The China-US trade tensions reached a boiling point over the weekend with the Chinese government planning to reinstate a 40% retaliatory tariff on automobiles imported from the US. However, Tesla’s nearly completed Gigafactory Shanghai, supported by the municipal government, may help offset any major impact to the California-based car maker’s bottom line.

Why it matters: The escalating trade war between China and the US is heightening concerns about the impact on American automakers in the world’s largest auto market.

  • Stocks tumbled Friday after China announced the new tariffs right before the US stock markets opened. Tesla’s share prices fell by nearly 5.0% by market close, while General Motors and Ford slumped 3.2% and 3.0% respectively.

Detail: Tesla is expected to export nearly 35,000 vehicles to China in 2019, according to research firm LMC Automotive.

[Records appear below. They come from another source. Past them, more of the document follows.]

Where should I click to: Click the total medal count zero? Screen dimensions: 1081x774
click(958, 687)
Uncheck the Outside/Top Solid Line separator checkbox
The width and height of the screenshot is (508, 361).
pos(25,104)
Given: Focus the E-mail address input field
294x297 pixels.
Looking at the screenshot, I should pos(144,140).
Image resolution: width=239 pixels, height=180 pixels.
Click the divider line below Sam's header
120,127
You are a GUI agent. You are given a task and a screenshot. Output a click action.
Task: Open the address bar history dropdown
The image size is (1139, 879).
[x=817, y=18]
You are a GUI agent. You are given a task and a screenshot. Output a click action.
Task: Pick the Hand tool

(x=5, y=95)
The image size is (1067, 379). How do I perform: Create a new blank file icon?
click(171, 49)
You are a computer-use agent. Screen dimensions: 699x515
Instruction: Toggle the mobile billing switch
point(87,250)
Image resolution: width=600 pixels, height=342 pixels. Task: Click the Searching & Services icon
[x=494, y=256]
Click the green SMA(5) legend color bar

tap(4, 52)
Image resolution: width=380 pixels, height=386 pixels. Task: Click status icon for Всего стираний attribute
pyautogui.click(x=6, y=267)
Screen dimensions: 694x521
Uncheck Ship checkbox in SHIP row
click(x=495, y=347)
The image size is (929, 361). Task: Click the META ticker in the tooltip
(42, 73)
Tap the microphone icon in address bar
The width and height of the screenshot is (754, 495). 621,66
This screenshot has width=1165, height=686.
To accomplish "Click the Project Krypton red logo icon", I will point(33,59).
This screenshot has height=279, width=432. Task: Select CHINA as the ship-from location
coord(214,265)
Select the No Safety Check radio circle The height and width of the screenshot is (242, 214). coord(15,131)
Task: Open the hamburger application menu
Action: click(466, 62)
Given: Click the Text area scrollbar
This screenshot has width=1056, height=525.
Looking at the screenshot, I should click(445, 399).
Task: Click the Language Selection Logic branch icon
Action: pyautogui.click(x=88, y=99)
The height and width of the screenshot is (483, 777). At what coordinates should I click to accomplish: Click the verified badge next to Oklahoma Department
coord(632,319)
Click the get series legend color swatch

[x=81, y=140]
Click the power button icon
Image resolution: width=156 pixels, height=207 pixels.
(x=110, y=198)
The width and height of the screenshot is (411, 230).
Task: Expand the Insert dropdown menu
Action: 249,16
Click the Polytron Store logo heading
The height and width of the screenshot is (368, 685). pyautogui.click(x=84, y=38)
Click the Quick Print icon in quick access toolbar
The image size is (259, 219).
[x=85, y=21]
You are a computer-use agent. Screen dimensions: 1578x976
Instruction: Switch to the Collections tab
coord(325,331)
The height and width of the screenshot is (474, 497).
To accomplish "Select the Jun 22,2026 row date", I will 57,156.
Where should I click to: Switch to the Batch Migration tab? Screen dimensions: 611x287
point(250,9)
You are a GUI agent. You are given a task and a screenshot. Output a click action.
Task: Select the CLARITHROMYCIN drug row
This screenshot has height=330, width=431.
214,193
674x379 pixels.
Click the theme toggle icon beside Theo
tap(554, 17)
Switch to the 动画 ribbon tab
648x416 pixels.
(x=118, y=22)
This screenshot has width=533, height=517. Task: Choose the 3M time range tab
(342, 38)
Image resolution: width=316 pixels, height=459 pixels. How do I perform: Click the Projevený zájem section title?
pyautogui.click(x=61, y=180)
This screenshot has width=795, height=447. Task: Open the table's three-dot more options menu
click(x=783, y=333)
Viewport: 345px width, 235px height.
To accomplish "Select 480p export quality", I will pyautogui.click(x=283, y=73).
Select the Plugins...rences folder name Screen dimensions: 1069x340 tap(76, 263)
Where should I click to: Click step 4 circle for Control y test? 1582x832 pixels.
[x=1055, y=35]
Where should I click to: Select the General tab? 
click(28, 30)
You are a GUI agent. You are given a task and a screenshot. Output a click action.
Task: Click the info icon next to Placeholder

The breakneck pace of its Gigafactory 3 plant construction, which may be completed as early as end-September, may help soften the impact of the tariffs.

  • State Grid, Tesla’s construction partner, said Thursday that the construction of the factory’s substation is going well and the cabling for the substation is expected to be finished in September, according to a Chinese media report.
  • The Gigafactory reportedly could go live for trial operation by the end of September, and State Grid said it had shortened the construction period by 50%.
  • China’s Ministry of Finance announced Friday that it will resume a suspended 25% extra tariff on US-made cars and a 5% extra duty on auto parts and components beginning December 15, which would make tariffs as high as 50% for certain cars.
  • The move is part of the country’s retaliation against the US after the Trump administration announced earlier this month that it will add a 10% tariff to $300 billion worth of Chinese goods.
  • The Chinese government increased the import tariff on US-made cars from 15% to 40% for the first time in July last year, immediately after the US placed duties on $34 billion worth of Chinese products. It later paused these tariffs in late December when the two countries agreed to a ceasefire.

Tesla was not immediately available for comment when contacted by TechNode on Monday.

Context: US automakers were hit hard last year when the car sales tanked due to the previous tariffs.

  • General Motors imports plummeted 94% year on year in the third quarter of 2018 and Chrysler sank 81% while Ford imports declined 12%, according to a report from CITIC Securities.
  • Tesla imports to China during the same period fell 92% year on year. It later reported a steady 40% year-on-year increase in China sales during the first six months of 2019.
  • China is Tesla’s second-largest consumer market, making up 14% of its sales in the first half of 2019, up 42% compared with H1 2018.
  • Other automakers including Ford and BMW have factories in China, allowing them to dodge import duties for autos and parts produced domestically.